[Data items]
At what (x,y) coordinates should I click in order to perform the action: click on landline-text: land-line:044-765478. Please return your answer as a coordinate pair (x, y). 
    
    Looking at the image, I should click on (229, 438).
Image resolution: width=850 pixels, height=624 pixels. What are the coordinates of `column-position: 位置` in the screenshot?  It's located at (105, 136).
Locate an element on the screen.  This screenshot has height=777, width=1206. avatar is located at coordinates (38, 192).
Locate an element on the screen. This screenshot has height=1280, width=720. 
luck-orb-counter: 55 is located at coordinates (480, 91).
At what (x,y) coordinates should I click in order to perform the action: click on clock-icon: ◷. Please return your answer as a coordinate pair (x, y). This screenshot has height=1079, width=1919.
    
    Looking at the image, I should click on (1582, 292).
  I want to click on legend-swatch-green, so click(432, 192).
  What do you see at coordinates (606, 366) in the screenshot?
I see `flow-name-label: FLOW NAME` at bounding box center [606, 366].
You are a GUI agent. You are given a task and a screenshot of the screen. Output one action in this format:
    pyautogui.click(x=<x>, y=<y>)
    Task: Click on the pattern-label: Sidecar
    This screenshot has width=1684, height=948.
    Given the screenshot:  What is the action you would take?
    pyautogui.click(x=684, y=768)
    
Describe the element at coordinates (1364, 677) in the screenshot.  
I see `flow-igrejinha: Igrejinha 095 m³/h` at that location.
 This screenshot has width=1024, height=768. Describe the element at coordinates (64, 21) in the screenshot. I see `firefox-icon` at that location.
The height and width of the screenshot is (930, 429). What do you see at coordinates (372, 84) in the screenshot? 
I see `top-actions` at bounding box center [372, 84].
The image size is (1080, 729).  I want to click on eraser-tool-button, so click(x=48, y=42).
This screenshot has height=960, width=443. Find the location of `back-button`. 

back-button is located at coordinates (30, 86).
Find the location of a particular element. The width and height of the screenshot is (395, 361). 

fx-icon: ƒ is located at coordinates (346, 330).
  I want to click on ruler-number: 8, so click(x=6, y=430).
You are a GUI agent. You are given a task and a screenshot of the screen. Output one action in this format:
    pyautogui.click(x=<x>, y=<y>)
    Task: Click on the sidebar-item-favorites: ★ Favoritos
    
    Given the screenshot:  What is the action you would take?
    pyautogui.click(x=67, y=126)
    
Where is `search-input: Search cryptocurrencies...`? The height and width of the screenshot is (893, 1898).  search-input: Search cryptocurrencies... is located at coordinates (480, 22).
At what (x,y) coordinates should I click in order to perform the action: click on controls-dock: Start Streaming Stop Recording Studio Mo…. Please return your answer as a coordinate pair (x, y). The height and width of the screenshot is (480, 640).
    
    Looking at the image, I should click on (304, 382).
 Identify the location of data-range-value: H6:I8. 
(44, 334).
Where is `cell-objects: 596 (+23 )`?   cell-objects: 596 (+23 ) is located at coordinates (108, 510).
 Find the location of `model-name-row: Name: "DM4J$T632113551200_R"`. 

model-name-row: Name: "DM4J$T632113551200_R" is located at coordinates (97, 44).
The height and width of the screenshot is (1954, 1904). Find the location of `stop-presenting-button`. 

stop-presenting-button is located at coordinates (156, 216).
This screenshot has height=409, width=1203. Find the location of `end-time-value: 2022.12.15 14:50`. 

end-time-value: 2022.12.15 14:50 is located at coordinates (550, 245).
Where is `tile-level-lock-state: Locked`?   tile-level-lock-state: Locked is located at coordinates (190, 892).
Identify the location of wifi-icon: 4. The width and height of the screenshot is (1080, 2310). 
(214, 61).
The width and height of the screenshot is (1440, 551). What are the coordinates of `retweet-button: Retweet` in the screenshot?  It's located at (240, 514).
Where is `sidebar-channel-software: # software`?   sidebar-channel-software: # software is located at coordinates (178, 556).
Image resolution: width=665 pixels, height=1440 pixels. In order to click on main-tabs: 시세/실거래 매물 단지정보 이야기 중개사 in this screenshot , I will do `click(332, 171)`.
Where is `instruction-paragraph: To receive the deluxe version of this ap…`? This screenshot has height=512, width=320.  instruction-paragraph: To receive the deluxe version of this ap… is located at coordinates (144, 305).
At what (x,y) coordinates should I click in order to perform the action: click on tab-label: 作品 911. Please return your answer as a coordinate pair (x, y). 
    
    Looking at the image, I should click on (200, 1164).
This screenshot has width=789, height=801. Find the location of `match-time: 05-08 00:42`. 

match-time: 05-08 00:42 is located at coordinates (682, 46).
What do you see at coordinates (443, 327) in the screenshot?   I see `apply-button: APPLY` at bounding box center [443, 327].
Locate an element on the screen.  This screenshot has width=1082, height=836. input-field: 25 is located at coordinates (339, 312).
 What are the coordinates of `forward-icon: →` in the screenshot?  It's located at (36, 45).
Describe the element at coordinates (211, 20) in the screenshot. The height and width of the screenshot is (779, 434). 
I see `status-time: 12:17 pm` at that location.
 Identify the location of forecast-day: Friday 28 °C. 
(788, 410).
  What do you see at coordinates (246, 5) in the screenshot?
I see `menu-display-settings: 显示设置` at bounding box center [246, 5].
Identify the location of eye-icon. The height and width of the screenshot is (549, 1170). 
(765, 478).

◆ Problem details ◆
Copy every line of these entries word for word, with no changes.

◆ Solved problem ◆
At what (x,y) coordinates should I click in order to perform the action: click on landline-text: land-line:044-765478. Please return your answer as a coordinate pair (x, y). 
    
    Looking at the image, I should click on (229, 438).
Image resolution: width=850 pixels, height=624 pixels. What are the coordinates of `column-position: 位置` in the screenshot?  It's located at (105, 136).
Locate an element on the screen.  This screenshot has height=777, width=1206. avatar is located at coordinates (38, 192).
Locate an element on the screen. This screenshot has height=1280, width=720. 
luck-orb-counter: 55 is located at coordinates (480, 91).
At what (x,y) coordinates should I click in order to perform the action: click on clock-icon: ◷. Please return your answer as a coordinate pair (x, y). This screenshot has height=1079, width=1919.
    
    Looking at the image, I should click on (1582, 292).
  I want to click on legend-swatch-green, so click(432, 192).
  What do you see at coordinates (606, 366) in the screenshot?
I see `flow-name-label: FLOW NAME` at bounding box center [606, 366].
You are a GUI agent. You are given a task and a screenshot of the screen. Output one action in this format:
    pyautogui.click(x=<x>, y=<y>)
    Task: Click on the pattern-label: Sidecar
    This screenshot has width=1684, height=948.
    Given the screenshot:  What is the action you would take?
    pyautogui.click(x=684, y=768)
    
Describe the element at coordinates (1364, 677) in the screenshot.  
I see `flow-igrejinha: Igrejinha 095 m³/h` at that location.
 This screenshot has width=1024, height=768. Describe the element at coordinates (64, 21) in the screenshot. I see `firefox-icon` at that location.
The height and width of the screenshot is (930, 429). What do you see at coordinates (372, 84) in the screenshot? 
I see `top-actions` at bounding box center [372, 84].
The image size is (1080, 729).  I want to click on eraser-tool-button, so click(x=48, y=42).
This screenshot has height=960, width=443. Find the location of `back-button`. 

back-button is located at coordinates (30, 86).
Find the location of a particular element. The width and height of the screenshot is (395, 361). 

fx-icon: ƒ is located at coordinates (346, 330).
  I want to click on ruler-number: 8, so click(x=6, y=430).
You are a GUI agent. You are given a task and a screenshot of the screen. Output one action in this format:
    pyautogui.click(x=<x>, y=<y>)
    Task: Click on the sidebar-item-favorites: ★ Favoritos
    
    Given the screenshot:  What is the action you would take?
    pyautogui.click(x=67, y=126)
    
Where is `search-input: Search cryptocurrencies...`? The height and width of the screenshot is (893, 1898).  search-input: Search cryptocurrencies... is located at coordinates (480, 22).
At what (x,y) coordinates should I click in order to perform the action: click on controls-dock: Start Streaming Stop Recording Studio Mo…. Please return your answer as a coordinate pair (x, y). The height and width of the screenshot is (480, 640).
    
    Looking at the image, I should click on (304, 382).
 Identify the location of data-range-value: H6:I8. 
(44, 334).
Where is `cell-objects: 596 (+23 )`?   cell-objects: 596 (+23 ) is located at coordinates (108, 510).
 Find the location of `model-name-row: Name: "DM4J$T632113551200_R"`. 

model-name-row: Name: "DM4J$T632113551200_R" is located at coordinates (97, 44).
The height and width of the screenshot is (1954, 1904). Find the location of `stop-presenting-button`. 

stop-presenting-button is located at coordinates (156, 216).
This screenshot has height=409, width=1203. Find the location of `end-time-value: 2022.12.15 14:50`. 

end-time-value: 2022.12.15 14:50 is located at coordinates (550, 245).
Where is `tile-level-lock-state: Locked`?   tile-level-lock-state: Locked is located at coordinates (190, 892).
Identify the location of wifi-icon: 4. The width and height of the screenshot is (1080, 2310). 
(214, 61).
The width and height of the screenshot is (1440, 551). What are the coordinates of `retweet-button: Retweet` in the screenshot?  It's located at (240, 514).
Where is `sidebar-channel-software: # software`?   sidebar-channel-software: # software is located at coordinates (178, 556).
Image resolution: width=665 pixels, height=1440 pixels. In order to click on main-tabs: 시세/실거래 매물 단지정보 이야기 중개사 in this screenshot , I will do `click(332, 171)`.
Where is `instruction-paragraph: To receive the deluxe version of this ap…`? This screenshot has height=512, width=320.  instruction-paragraph: To receive the deluxe version of this ap… is located at coordinates (144, 305).
At what (x,y) coordinates should I click in order to perform the action: click on tab-label: 作品 911. Please return your answer as a coordinate pair (x, y). 
    
    Looking at the image, I should click on (200, 1164).
This screenshot has width=789, height=801. Find the location of `match-time: 05-08 00:42`. 

match-time: 05-08 00:42 is located at coordinates (682, 46).
What do you see at coordinates (443, 327) in the screenshot?   I see `apply-button: APPLY` at bounding box center [443, 327].
Locate an element on the screen.  This screenshot has width=1082, height=836. input-field: 25 is located at coordinates (339, 312).
 What are the coordinates of `forward-icon: →` in the screenshot?  It's located at (36, 45).
Describe the element at coordinates (211, 20) in the screenshot. The height and width of the screenshot is (779, 434). 
I see `status-time: 12:17 pm` at that location.
 Identify the location of forecast-day: Friday 28 °C. 
(788, 410).
  What do you see at coordinates (246, 5) in the screenshot?
I see `menu-display-settings: 显示设置` at bounding box center [246, 5].
Identify the location of eye-icon. The height and width of the screenshot is (549, 1170). 
(765, 478).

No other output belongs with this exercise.